Miniature replica of a Wal-Mart shopping cart (left) and Sam Walton’s 1979 Ford pickup truck—part of a display on life in Northwest Arkansas at the Crystal Bridges Museum of American Art
Far be it for me to become a champion of Alice Walton (on whom I’ve been notably hard in the past) or of Wal-Mart (where I don’t shop). But Bloomberg View‘s Jeffrey Goldberg has gone off the deep end is his two–part rant condemning as a “moral tragedy” Walton’s worthy Arkansas project, the Crystal Bridges Museum of American Art.
[I’ve exhaustively reviewed the museum and analyzed its finances, here (NPR commentary), here (collection), here (scholarship), here (more collection), here (finances), here (more finances), here (critical reception) and here (Moshe Safdie‘s architecture).]
In his investigation of the “perverse values of Sam Walton‘s heirs,” Bloomberg’s intrepid opinionator went so far as to accost workers at Wal-Mart’s Springdale, AR, store. (How many, he didn’t say.) Goldberg “couldn’t find a single employee who had visited the
museum, or was contemplating visiting it.”
That’s their choice and their loss: Admission to the museum (by timed ticket) is free (thanks to a $20-million Wal-Mart grant) and everyone who arrives gets an exceedingly friendly welcome. Whatever Wal-Mart workers’ cultural interests (or lack thereof), chances are that many of the children of the company’s Northwest Arkansas employees will eventually enjoy a visit, thanks to a $10-million grant from the Willard and Pat Walker Charitable Foundation, Springdale, AR. It will bankroll visits by up to 14,000 area schoolchildren during the museum’s inaugural year. If the kids enjoy their stay, they’ll make their parents come.
While it’s true that Alice’s enormous wealth comes from Wal-Mart, which has frequently come under attack for its treatment of workers, she’s not part of the company’s management. Two Waltons do sit on the corporate board of directors—Jim and S. Robson (board chairman).

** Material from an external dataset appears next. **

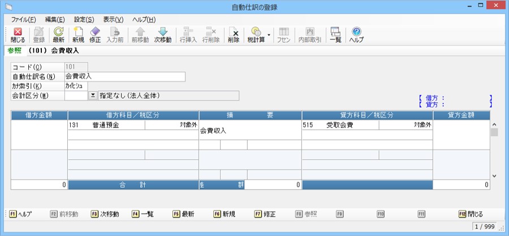Click the 最新 (Refresh) toolbar icon
The width and height of the screenshot is (509, 236).
(58, 35)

Goldberg argues that even without a formal role in the corporation’s governance, “Sam Walton’s daughter could get herself
a respectful hearing with current management. But I’ve
never heard even the faintest suggestion that she has taken
an interest in the lives of the people who work at her
father’s stores. If she sponsored an art museum as well as
a network of day-care centers for Wal-Mart employees, or a
fleet of mobile dental clinics, well, I don’t think my
complaints would have quite as much salience.”
I don’t know about “mobile dental clinics,” but a large array of substantial grants—benefiting education and social welfare in general, and the Northwest Arkansas region in particular—are listed on the websites of the Walmart Foundation and the Walton Family Foundation. (Alice is a board member for the latter, which was also the chief underwriter of Crystal Bridges.)
Goldberg appears to believe that private funding for cultural institutions and activities should be put on hold until pressing social and economic inequities are redressed: He decries Alice’s use of her Wal-Mart-derived riches “to build a billion-dollar
art museum during a terrifying recession.”
He also sees Crystal Bridges’ inclusion of works depicting social injustice as an “eloquent rebuke to the values of the company that has made the
Waltons so very wealthy.” I saw those works differently—as laudable (and somewhat surprising) evidence that, whatever the political views of the Waltons, this museum will be open to all kinds of art, without political prejudice.
Goldberg blasts Crystal Bridges as “a
compelling symbol of the chasm between the richest Americans and
everyone else.” I see it, instead, as “a compelling symbol” of the benefits of making our nation’s cultural riches available to all…including Wal-Mart’s workers, should they ever choose to make a visit.
I suspect that, eventually, many of them will.